## STATED TASK 1
Copy the Power Query forum thread below in full, word for word.

## PAGE
I have data within a table that occasionally has been inputted with text to say something like not available or No Data etc. I wish to replace each instance a cell contains no that this is then replaced with null across n number of columns. I don't know every type of word that has been entered but it looks as though each cell to be converted to null contains no as characters so I will go with this.
i.e.
Is there any way to combine `if text.contains([n columns],"no") then null else [n columns]
In powerquery, this removes the content of any cell containing (No,NO,no,nO) and converts to a null
Click select the first column, right click, Unpivot other columns
click select Value column and transform ... data type .. text
right click Value column and transform ... lower case
we really don't want that so change this in the formula bar
= Table.TransformColumns(#"Changed Type1",{{"Value", Text.Lower, type text}})

## STATED TASK 2
Reproduce the part of the entries below that opens with the line containing "This screenshot has height=824, width=910." and closes with the line containing "coord(23,75)", both included, scaling every coordinate in the answers by 0.4 and rounding to whole numbers, halves up, while keeping the requests unchanged. Return only those lines.

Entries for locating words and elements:
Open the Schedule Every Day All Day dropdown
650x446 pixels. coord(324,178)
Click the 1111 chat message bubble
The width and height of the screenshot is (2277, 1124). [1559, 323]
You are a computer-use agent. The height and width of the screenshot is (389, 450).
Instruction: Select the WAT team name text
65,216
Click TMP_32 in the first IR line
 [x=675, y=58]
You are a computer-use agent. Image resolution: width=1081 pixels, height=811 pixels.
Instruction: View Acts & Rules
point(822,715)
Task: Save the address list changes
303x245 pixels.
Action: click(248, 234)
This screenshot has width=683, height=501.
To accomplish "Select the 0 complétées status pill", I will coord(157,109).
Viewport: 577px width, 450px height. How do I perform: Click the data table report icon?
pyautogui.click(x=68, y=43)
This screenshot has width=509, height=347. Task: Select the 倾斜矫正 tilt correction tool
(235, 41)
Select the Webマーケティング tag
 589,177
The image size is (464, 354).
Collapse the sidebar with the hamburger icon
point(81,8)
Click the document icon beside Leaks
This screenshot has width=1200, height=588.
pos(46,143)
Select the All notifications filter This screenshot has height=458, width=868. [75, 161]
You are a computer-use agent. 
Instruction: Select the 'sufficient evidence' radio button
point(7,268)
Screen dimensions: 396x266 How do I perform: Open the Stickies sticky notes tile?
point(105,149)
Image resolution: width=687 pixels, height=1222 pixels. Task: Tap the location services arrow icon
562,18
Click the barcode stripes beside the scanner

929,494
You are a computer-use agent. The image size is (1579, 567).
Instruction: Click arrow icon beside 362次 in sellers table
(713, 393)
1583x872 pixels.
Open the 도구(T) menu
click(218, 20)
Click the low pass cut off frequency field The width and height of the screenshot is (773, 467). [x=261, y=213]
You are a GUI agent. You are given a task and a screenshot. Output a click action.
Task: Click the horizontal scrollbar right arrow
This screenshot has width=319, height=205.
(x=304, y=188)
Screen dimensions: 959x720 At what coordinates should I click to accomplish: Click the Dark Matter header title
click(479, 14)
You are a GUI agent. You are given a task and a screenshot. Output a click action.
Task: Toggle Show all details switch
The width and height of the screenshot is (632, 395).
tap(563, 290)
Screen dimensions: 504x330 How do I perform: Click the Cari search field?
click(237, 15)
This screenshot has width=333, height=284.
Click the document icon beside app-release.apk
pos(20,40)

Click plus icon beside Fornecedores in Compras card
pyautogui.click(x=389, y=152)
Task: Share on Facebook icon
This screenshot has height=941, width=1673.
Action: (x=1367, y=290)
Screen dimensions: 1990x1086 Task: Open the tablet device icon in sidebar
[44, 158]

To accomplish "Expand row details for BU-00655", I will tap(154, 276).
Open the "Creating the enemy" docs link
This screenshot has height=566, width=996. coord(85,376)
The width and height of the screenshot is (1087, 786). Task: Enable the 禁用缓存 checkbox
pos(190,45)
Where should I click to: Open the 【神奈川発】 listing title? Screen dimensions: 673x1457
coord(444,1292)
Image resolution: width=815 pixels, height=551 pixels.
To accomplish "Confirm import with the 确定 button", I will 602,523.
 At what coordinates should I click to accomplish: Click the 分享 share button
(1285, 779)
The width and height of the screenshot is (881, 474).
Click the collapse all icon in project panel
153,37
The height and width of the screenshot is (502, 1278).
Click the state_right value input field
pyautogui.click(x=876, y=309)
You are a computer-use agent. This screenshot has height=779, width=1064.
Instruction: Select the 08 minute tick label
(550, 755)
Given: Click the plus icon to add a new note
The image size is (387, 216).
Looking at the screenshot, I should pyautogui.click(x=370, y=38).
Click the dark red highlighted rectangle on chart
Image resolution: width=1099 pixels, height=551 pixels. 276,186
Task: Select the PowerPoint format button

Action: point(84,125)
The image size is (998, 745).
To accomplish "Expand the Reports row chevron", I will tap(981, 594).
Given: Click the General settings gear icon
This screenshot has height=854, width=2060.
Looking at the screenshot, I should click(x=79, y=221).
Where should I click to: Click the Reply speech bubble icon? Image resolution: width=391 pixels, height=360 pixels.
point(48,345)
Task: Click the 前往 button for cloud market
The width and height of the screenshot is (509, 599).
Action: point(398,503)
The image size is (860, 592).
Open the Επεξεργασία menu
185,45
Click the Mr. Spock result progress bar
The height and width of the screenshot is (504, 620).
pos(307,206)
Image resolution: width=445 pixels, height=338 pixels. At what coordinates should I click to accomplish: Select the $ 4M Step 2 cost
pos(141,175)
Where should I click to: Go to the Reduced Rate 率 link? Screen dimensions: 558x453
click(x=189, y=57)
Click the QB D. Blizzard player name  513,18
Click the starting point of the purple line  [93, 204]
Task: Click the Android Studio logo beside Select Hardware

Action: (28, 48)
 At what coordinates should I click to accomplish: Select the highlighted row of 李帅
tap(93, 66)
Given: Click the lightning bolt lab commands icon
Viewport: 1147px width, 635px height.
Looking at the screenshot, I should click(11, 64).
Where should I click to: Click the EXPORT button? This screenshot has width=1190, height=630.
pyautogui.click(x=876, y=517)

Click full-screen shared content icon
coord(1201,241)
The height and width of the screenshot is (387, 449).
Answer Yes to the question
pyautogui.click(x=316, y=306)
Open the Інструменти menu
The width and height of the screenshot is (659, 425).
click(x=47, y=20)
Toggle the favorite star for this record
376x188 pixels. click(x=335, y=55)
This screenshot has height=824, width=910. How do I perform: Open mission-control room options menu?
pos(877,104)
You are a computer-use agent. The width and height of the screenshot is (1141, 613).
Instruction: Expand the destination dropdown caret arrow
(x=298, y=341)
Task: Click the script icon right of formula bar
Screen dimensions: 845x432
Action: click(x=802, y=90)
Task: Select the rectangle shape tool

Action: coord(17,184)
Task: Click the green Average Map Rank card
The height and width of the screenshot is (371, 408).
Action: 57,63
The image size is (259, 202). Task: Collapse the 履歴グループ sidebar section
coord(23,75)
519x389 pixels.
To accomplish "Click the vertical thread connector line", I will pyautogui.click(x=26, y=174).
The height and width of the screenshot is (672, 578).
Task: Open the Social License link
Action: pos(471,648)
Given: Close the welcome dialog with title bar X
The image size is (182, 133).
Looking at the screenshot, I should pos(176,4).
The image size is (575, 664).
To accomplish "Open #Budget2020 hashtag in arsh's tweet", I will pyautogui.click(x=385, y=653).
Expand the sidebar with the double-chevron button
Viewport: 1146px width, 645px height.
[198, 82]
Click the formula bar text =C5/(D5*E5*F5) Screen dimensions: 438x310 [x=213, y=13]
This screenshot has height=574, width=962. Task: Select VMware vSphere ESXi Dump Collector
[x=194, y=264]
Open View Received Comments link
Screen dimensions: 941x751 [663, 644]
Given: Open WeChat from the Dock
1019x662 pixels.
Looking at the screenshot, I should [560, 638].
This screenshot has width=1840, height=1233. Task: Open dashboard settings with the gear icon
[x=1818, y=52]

## TASK RESPONSE 1
I have data within a table that occasionally has been inputted with text to say something like not available or No Data etc. I wish to replace each instance a cell contains no that this is then replaced with null across n number of columns. I don't know every type of word that has been entered but it looks as though each cell to be converted to null contains no as characters so I will go with this.
i.e.
Is there any way to combine `if text.contains([n columns],"no") then null else [n columns]
In powerquery, this removes the content of any cell containing (No,NO,no,nO) and converts to a null
Click select the first column, right click, Unpivot other columns
click select Value column and transform ... data type .. text
right click Value column and transform ... lower case
we really don't want that so change this in the formula bar
= Table.TransformColumns(#"Changed Type1",{{"Value", Text.Lower, type text}})

## TASK RESPONSE 2
This screenshot has height=824, width=910. How do I perform: Open mission-control room options menu?
pos(351,42)
You are a computer-use agent. The width and height of the screenshot is (1141, 613).
Instruction: Expand the destination dropdown caret arrow
(x=119, y=136)
Task: Click the script icon right of formula bar
Screen dimensions: 845x432
Action: click(x=321, y=36)
Task: Select the rectangle shape tool

Action: coord(7,74)
Task: Click the green Average Map Rank card
The height and width of the screenshot is (371, 408).
Action: 23,25
The image size is (259, 202). Task: Collapse the 履歴グループ sidebar section
coord(9,30)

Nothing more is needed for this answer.